Posted Aug 8, 2013 15:49 UTC (Thu) by etienne (subscriber, #25256) [Link]

> I'm _not_ a user who calls drop_caches to solve my problems

I am such a user, but my problem is to check that the device that i have just written (FLASH storage partition) has been correctly written (i.e. the FLASH device driver worked) - so I want to really read back from the FLASH partition and compare to what it should be (and see if there are uncorrected read errors)...
It would be nice to have an interface to drop the cache on a single device...

Turning off caching

Posted Aug 8, 2013 19:10 UTC (Thu) by sciurus (subscriber, #58832) [Link]

Won't unmounting it drop the cache for that device?

Turning off caching

Posted Aug 9, 2013 4:17 UTC (Fri) by mathstuf (subscriber, #69389) [Link]

Would "-o remount,ro" work? Unmounting might be a little too disruptive. Of course, I'm not sure what happens when the filesystem behind a rw file I'm using gets remounted ro? Is it still writeable until I close it? Hit the next block? Delay the remount?

Turning off caching and switching to read-only

Posted Aug 11, 2013 1:43 UTC (Sun) by giraffedata (subscriber, #1954) [Link]

Switching a filesystem image read-only cleans the cache, but does not purge it. Thus, when you next read the file and see the correct data, that is no proof that the kernel correctly wrote to the device, which is what the OP wants. For that, you need to purge the cache and then read.

As for what happens when you switch to read-only while writing to a file is in progress: The mount() system call to switch to read-only fails. It fails if any file is open for writing.

And I'll tell you when else it fails, which causes no end of pain: when there's an unlinked file (a file not in any directory) in the filesystem. Because the kernel must update the filesystem when the file eventually closes (because it must delete the file at that time), the kernel cannot allow the switch to r/o.

Turning off caching

Posted Aug 9, 2013 8:43 UTC (Fri) by etienne (subscriber, #25256) [Link]

No, because the partition is not mounted.
On most embedded systems, you have two set of each partitions, and you update the whole unused partition by copying the device itself (that device image may contain a filesystem or just a CPIO or just a binary file like an image of the data to initialise the FPGA or the image of Linux kernel (U-boot cannot read filesystem content)).
So you copy the whole partition, check that there is no error writing, drop the cache, read it back and check there is no error reading, and check the checksum/SHA1 of the whole partition.
Unlike a PC there isn't any software recovery in case of failure, no expensive (in terms of PCB space) recovery FLASH, the only recovery is to plug an external JTAG adapter and it is slow.
Most cards I use have two U-boot, all of them have two Device Tree.

Turning off caching

Posted Aug 9, 2013 16:28 UTC (Fri) by jimparis (subscriber, #38647) [Link]
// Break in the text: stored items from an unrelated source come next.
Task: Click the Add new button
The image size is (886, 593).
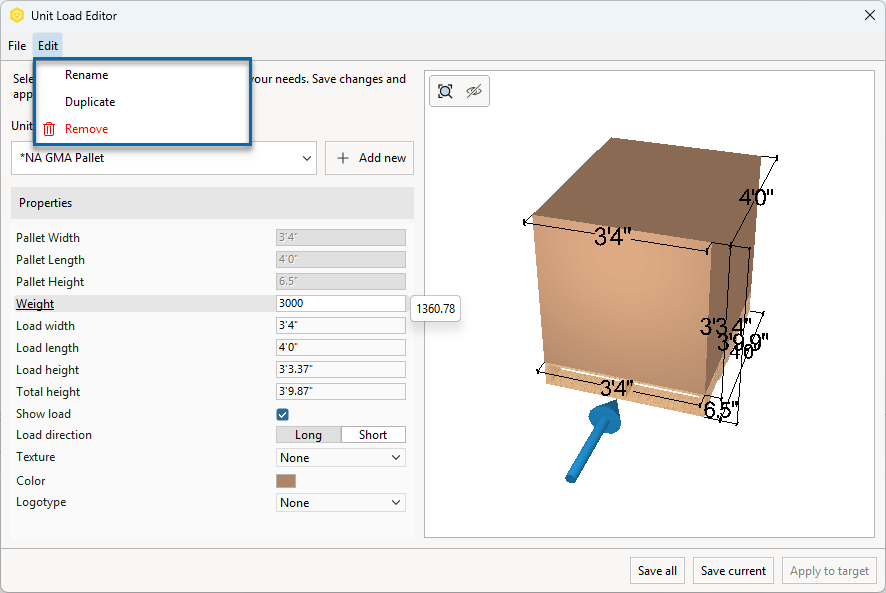Action: (x=369, y=158)
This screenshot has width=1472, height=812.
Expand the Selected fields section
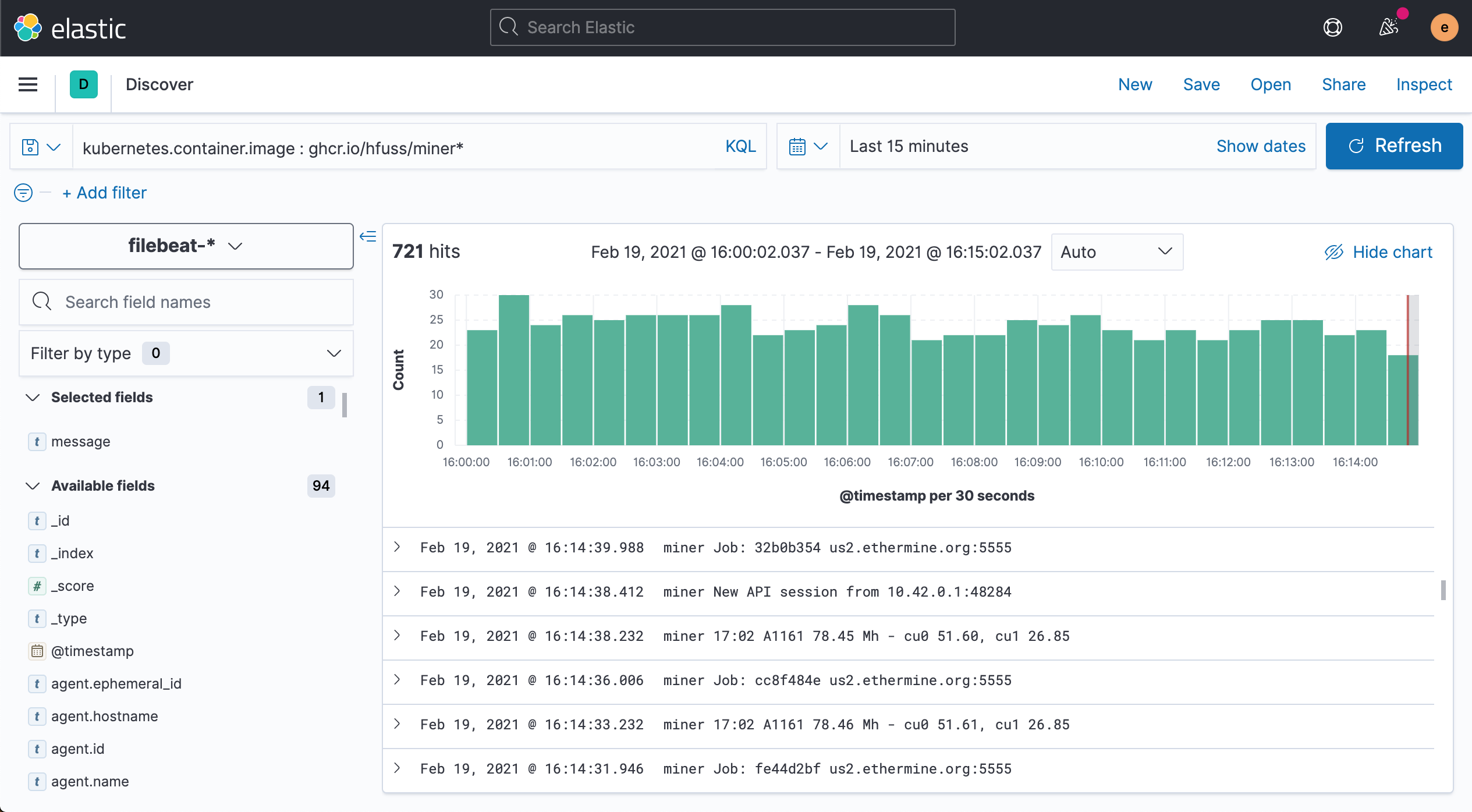tap(32, 397)
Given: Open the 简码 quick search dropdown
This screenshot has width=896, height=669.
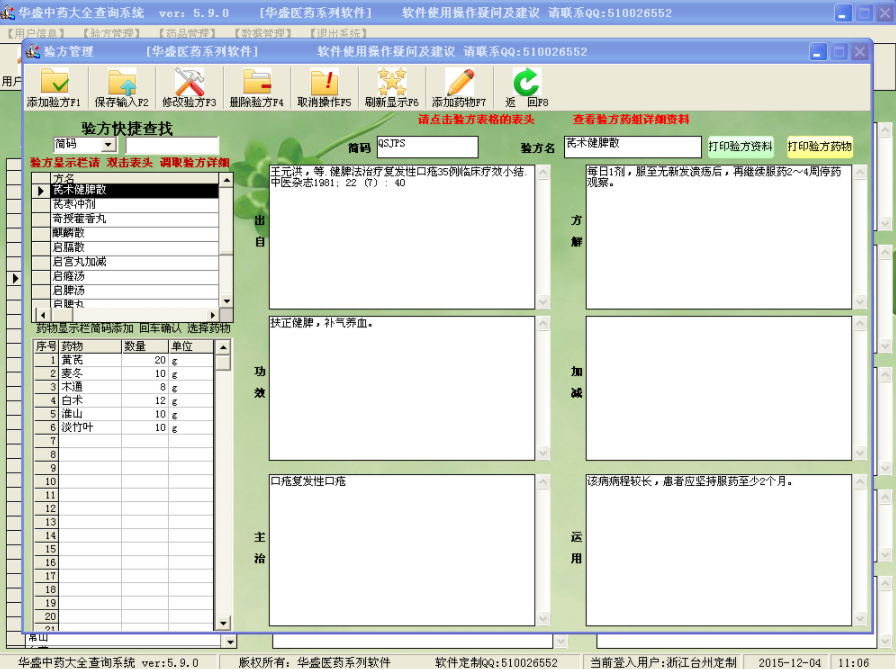Looking at the screenshot, I should click(x=109, y=145).
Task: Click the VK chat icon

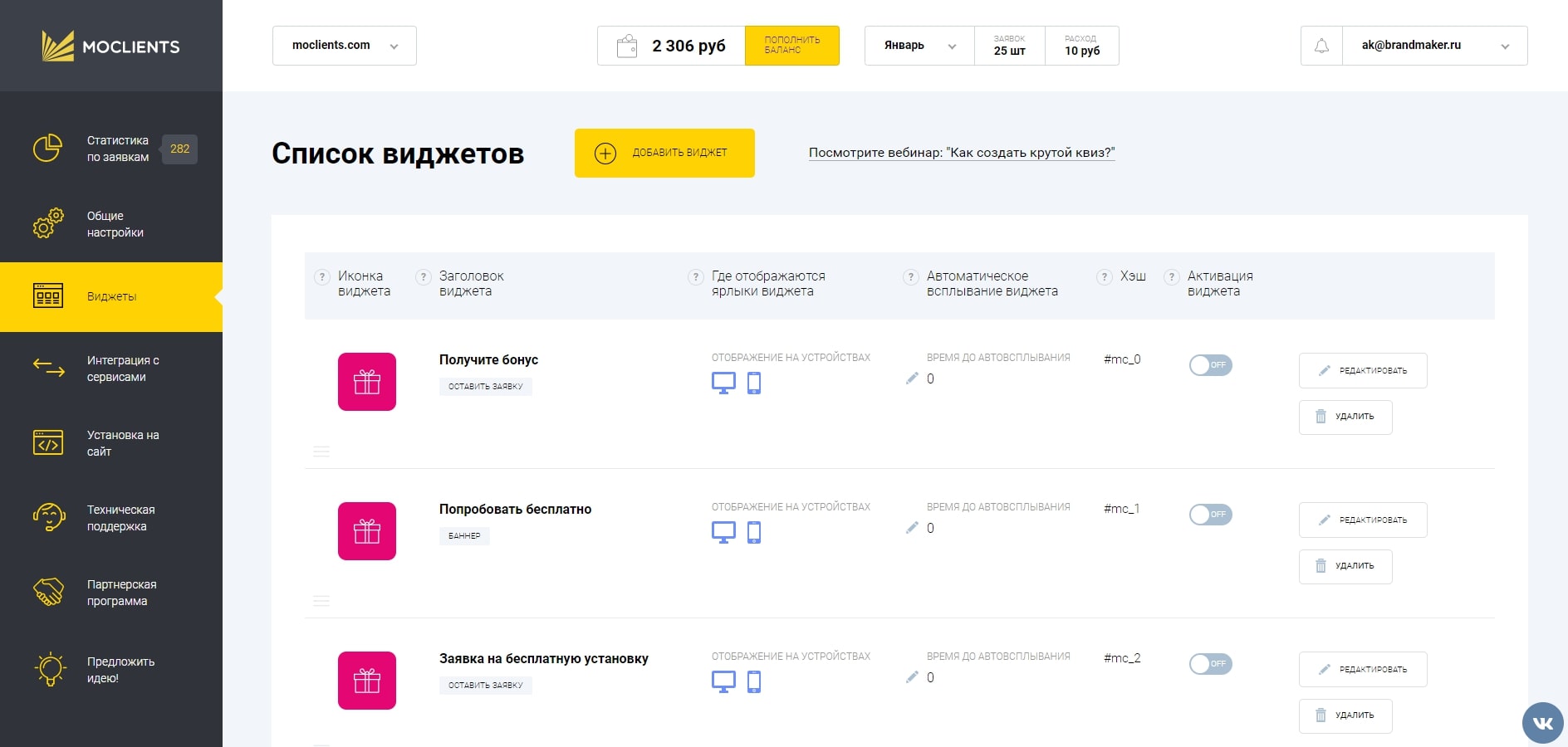Action: tap(1542, 723)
> So you copy the whole partition, check that there is no error writing, drop the cache, read it back and check there is no error reading, and check the checksum/SHA1 of the whole partition.

Why don't you just use O_DIRECT?

Turning off caching

Posted Aug 11, 2013 2:02 UTC (Sun) by giraffedata (subscriber, #1954) [Link]
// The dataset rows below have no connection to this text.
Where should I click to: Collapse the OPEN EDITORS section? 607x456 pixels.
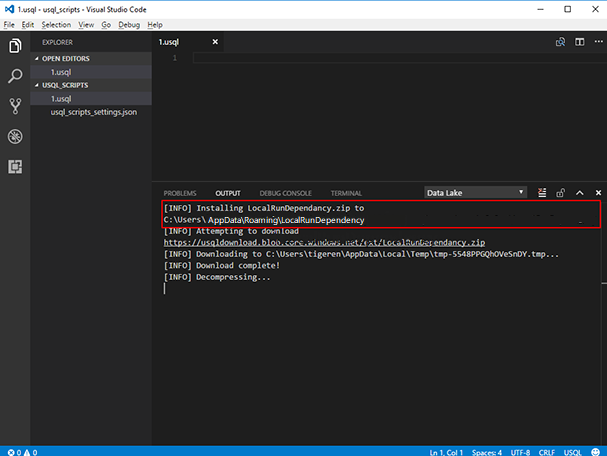65,59
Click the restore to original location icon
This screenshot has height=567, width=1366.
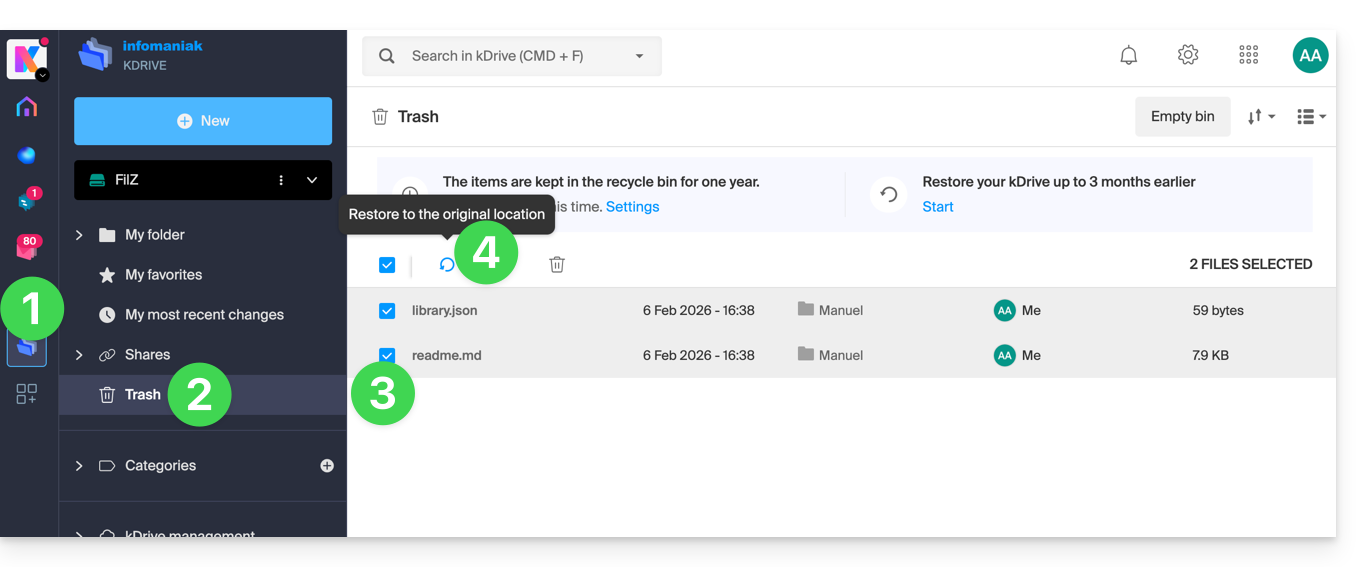pyautogui.click(x=446, y=265)
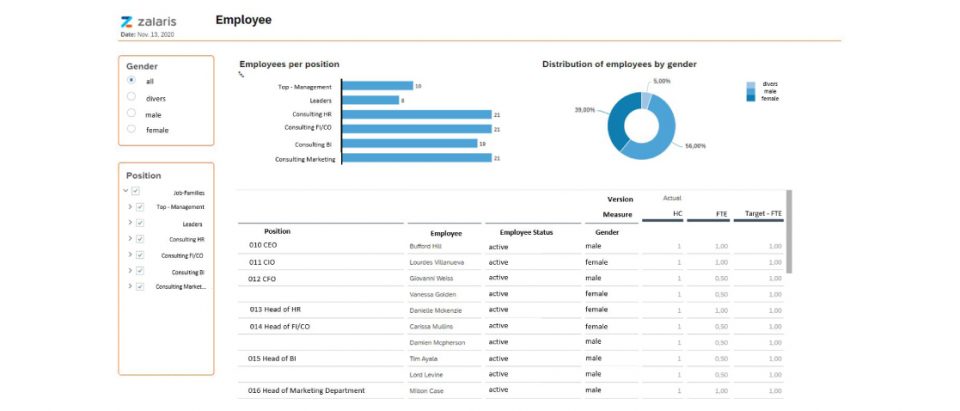
Task: Expand the Consulting FI/CO tree node
Action: pos(130,255)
So you copy the whole partition, check that there is no error writing, drop the cache, read it back and check there is no error reading, and check the checksum/SHA1 of the whole partition.
Why don't you just use O_DIRECT?

One good reason is because then you don't get all the benefits of caching. There's a good reason systems normally write through the buffer/cache, and it probably applies here: you want the kernel to be able to choose the order and size of writes to the device, independent of the order and size of writes by the application. For speed and such.
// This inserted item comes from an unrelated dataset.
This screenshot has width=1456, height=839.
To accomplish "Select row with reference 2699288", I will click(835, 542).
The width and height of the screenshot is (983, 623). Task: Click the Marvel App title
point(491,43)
But I remember using an ioctl(BLKFLSBUF) to purge just the cache of a particular device, for speed testing; that's a lot less reckless than dropping every cached piece of information from the entire system. I wonder if that still works.

Turning off caching

Posted Sep 14, 2013 6:45 UTC (Sat) by Spudd86 (guest, #51683) [Link]

Do you care about the performance of open()? Then don't drop the caches because it drops the dentry cache too so the kernel will have to hit the disk for every directory in your path.